Segment Start: ENTRIES PROVIDED
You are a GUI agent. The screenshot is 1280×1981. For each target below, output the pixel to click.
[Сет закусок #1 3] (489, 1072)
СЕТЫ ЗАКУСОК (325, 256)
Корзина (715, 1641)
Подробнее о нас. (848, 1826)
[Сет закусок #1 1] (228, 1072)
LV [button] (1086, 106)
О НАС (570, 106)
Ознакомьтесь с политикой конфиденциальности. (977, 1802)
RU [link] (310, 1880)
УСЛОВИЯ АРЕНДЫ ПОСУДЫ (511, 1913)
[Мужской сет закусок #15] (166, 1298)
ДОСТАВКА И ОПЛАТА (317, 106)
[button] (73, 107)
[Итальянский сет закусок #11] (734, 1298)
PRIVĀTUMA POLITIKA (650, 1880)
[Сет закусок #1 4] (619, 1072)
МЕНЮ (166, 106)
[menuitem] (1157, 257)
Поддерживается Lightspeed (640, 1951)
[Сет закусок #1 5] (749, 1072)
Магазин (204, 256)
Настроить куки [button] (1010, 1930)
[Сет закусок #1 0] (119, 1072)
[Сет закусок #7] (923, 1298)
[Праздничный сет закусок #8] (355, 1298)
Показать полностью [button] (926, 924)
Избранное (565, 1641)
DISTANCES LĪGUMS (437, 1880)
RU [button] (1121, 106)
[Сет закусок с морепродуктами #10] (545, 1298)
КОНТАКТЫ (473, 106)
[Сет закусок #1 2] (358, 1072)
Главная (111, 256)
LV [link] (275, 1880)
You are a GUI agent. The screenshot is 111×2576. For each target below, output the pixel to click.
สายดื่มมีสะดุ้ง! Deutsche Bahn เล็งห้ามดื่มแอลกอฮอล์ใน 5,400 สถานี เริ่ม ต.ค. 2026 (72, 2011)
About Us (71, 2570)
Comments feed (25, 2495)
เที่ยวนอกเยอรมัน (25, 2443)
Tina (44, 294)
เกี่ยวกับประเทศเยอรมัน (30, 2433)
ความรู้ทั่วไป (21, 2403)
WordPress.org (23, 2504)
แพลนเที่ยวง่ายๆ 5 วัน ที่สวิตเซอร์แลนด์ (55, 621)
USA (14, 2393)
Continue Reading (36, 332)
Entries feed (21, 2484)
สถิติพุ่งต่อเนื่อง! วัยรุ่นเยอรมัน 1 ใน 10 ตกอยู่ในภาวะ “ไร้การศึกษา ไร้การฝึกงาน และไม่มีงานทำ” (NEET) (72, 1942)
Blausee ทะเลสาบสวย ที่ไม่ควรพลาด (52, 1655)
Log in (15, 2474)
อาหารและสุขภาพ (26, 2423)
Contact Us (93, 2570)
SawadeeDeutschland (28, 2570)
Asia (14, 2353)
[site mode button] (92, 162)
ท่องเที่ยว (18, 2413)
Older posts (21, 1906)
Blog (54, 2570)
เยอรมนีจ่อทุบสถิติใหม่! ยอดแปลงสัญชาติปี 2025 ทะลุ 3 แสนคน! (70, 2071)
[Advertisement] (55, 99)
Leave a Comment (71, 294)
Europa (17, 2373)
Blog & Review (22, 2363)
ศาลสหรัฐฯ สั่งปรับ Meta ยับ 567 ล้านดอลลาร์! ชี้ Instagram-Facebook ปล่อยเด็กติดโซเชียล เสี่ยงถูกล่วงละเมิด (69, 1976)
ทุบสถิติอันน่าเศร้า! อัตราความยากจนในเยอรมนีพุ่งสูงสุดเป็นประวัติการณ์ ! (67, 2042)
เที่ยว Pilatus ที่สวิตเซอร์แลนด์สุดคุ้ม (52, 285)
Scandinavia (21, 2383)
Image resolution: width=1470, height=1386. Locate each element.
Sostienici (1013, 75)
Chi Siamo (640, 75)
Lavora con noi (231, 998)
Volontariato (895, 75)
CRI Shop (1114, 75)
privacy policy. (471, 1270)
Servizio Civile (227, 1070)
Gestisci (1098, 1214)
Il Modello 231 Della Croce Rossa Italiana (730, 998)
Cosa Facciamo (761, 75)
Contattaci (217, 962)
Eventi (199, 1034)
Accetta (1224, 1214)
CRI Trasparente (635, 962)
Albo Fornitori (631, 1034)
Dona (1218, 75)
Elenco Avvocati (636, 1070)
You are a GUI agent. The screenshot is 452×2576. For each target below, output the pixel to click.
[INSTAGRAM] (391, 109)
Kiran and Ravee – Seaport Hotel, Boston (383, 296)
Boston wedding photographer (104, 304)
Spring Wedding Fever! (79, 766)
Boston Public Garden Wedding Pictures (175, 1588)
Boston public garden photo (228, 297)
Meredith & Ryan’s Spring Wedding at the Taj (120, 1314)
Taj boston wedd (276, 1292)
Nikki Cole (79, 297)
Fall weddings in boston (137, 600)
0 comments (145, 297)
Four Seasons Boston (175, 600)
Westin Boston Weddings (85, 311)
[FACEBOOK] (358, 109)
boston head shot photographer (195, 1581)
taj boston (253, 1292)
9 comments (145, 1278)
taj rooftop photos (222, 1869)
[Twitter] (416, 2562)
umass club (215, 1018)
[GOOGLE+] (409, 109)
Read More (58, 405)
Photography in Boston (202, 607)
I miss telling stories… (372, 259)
Segment End: ENTRIES PROVIDED
Beginning at the top of the data, extract each line through the line containing "Entries feed (21, 2484)" and return those lines exactly, with nothing added.

* [REPLY TO THE EXERCISE]
You are a GUI agent. The screenshot is 1280×1981. For each target below, output the pixel to click.
[Сет закусок #1 3] (489, 1072)
СЕТЫ ЗАКУСОК (325, 256)
Корзина (715, 1641)
Подробнее о нас. (848, 1826)
[Сет закусок #1 1] (228, 1072)
LV [button] (1086, 106)
О НАС (570, 106)
Ознакомьтесь с политикой конфиденциальности. (977, 1802)
RU [link] (310, 1880)
УСЛОВИЯ АРЕНДЫ ПОСУДЫ (511, 1913)
[Мужской сет закусок #15] (166, 1298)
ДОСТАВКА И ОПЛАТА (317, 106)
[button] (73, 107)
[Итальянский сет закусок #11] (734, 1298)
PRIVĀTUMA POLITIKA (650, 1880)
[Сет закусок #1 4] (619, 1072)
МЕНЮ (166, 106)
[menuitem] (1157, 257)
Поддерживается Lightspeed (640, 1951)
[Сет закусок #1 5] (749, 1072)
Магазин (204, 256)
Настроить куки [button] (1010, 1930)
[Сет закусок #1 0] (119, 1072)
[Сет закусок #7] (923, 1298)
[Праздничный сет закусок #8] (355, 1298)
Показать полностью [button] (926, 924)
Избранное (565, 1641)
DISTANCES LĪGUMS (437, 1880)
RU [button] (1121, 106)
[Сет закусок с морепродуктами #10] (545, 1298)
КОНТАКТЫ (473, 106)
[Сет закусок #1 2] (358, 1072)
Главная (111, 256)
LV [link] (275, 1880)
You are a GUI agent. The screenshot is 111×2576. For each target below, output the pixel to click.
สายดื่มมีสะดุ้ง! Deutsche Bahn เล็งห้ามดื่มแอลกอฮอล์ใน 5,400 สถานี เริ่ม ต.ค. 2026 (72, 2011)
About Us (71, 2570)
Comments feed (25, 2495)
เที่ยวนอกเยอรมัน (25, 2443)
Tina (44, 294)
เกี่ยวกับประเทศเยอรมัน (30, 2433)
ความรู้ทั่วไป (21, 2403)
WordPress.org (23, 2504)
แพลนเที่ยวง่ายๆ 5 วัน ที่สวิตเซอร์แลนด์ (55, 621)
USA (14, 2393)
Continue Reading (36, 332)
Entries feed (21, 2484)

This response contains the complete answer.